[Opening Supplied records section]
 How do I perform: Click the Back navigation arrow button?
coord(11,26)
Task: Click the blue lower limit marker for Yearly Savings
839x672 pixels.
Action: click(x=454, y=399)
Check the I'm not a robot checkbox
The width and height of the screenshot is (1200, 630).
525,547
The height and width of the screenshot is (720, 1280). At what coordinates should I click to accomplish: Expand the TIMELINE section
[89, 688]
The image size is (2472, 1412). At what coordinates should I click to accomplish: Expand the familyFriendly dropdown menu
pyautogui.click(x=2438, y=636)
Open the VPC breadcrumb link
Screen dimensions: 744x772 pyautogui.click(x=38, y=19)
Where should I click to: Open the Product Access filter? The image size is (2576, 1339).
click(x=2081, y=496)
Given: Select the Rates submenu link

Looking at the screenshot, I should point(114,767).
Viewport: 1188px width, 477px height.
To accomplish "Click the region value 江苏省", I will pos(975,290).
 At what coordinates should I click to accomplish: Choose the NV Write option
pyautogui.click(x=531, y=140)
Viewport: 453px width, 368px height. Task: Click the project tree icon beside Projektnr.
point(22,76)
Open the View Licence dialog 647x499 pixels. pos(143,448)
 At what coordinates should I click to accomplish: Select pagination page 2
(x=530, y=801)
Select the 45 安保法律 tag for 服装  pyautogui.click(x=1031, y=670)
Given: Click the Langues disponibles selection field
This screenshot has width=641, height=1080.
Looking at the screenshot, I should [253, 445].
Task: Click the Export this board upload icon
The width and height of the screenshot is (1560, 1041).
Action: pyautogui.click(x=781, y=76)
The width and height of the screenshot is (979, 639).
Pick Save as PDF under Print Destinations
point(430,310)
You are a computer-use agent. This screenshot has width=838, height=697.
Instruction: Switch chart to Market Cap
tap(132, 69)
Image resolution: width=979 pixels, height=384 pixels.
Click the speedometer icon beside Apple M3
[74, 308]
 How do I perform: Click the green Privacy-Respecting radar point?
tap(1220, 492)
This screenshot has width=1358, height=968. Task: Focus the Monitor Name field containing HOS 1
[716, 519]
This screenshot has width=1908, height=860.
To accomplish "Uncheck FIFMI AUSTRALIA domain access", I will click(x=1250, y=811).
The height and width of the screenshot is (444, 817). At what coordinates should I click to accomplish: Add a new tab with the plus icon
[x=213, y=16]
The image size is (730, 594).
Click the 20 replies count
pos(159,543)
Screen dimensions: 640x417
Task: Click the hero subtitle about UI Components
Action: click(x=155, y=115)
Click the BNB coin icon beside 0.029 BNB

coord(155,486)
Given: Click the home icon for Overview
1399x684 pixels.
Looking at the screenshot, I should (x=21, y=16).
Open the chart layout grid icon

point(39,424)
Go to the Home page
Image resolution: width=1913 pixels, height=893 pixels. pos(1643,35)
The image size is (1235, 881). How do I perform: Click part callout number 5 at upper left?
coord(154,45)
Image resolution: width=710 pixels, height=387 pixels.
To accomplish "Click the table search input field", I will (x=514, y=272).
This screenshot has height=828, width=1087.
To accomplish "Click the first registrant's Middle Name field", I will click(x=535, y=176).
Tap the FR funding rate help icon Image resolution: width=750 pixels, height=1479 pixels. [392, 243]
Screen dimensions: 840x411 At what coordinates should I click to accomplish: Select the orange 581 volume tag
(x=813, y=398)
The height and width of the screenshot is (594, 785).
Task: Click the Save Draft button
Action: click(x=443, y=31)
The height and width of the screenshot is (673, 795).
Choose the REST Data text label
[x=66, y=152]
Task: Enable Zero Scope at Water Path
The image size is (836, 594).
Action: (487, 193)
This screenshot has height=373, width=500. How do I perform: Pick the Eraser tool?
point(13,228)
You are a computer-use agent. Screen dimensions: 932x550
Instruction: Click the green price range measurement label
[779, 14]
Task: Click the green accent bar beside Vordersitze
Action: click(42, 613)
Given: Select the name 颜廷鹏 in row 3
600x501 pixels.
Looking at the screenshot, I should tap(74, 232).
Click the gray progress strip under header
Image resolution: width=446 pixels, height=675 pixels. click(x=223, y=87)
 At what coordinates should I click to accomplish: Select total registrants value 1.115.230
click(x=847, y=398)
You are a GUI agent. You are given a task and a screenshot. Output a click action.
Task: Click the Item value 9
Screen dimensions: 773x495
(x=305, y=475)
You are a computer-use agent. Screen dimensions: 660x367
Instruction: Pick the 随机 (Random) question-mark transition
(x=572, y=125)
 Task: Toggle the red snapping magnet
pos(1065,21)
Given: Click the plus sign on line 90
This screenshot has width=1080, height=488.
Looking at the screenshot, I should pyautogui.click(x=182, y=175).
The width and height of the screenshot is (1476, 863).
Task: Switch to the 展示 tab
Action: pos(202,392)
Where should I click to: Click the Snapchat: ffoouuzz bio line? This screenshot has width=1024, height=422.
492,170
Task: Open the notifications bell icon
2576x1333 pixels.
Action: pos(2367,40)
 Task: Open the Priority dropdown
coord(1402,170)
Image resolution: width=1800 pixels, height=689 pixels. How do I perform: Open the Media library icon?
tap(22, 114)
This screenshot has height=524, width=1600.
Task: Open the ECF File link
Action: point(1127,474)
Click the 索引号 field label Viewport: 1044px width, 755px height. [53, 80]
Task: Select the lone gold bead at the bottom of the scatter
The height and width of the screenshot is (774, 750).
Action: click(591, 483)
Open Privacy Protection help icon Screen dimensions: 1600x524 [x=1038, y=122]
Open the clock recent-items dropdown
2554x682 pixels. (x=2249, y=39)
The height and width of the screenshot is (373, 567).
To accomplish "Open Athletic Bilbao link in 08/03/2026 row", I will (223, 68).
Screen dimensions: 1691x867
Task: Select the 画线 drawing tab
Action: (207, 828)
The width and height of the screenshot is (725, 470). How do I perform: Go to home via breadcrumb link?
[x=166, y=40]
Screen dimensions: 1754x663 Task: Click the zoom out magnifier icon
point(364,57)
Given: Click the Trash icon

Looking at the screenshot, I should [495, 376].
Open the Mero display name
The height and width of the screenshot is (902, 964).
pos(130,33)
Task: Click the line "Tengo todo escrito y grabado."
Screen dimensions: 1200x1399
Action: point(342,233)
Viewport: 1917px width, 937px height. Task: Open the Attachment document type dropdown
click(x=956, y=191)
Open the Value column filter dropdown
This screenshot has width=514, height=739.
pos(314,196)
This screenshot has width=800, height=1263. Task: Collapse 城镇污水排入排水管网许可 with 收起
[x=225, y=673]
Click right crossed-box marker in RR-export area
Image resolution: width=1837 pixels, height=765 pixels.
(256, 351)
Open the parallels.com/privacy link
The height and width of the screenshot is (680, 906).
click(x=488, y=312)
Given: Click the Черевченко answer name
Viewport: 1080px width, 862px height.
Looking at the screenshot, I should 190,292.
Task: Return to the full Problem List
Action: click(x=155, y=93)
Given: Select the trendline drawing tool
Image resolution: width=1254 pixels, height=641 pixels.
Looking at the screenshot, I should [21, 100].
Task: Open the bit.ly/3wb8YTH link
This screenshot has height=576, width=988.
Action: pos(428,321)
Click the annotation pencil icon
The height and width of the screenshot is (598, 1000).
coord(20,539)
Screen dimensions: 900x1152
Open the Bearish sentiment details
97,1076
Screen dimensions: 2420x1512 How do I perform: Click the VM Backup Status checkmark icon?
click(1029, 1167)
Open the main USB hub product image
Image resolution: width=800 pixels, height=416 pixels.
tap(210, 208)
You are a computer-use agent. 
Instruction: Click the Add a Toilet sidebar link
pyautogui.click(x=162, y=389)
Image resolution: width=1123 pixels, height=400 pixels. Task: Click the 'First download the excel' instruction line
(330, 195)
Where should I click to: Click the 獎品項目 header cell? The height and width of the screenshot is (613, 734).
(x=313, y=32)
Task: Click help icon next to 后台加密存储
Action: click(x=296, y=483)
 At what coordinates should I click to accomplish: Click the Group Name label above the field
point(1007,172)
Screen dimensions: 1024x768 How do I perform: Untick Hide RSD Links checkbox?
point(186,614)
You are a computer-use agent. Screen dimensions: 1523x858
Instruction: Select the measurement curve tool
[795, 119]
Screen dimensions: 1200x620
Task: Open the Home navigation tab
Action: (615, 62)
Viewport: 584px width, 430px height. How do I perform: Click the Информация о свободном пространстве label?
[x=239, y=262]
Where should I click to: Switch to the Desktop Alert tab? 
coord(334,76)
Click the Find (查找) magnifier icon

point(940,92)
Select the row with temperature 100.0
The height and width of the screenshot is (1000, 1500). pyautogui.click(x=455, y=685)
[Closing Supplied records section]
**Work request:**
In the entries above, find the line holding "This screenshot has height=828, width=1087." and the line holding "Tap the FR funding"; print both of them and every line between, exactly, and nothing else.

**Answer to this exercise:**
This screenshot has height=828, width=1087.
To accomplish "Click the first registrant's Middle Name field", I will click(x=535, y=176).
Tap the FR funding rate help icon Image resolution: width=750 pixels, height=1479 pixels. [392, 243]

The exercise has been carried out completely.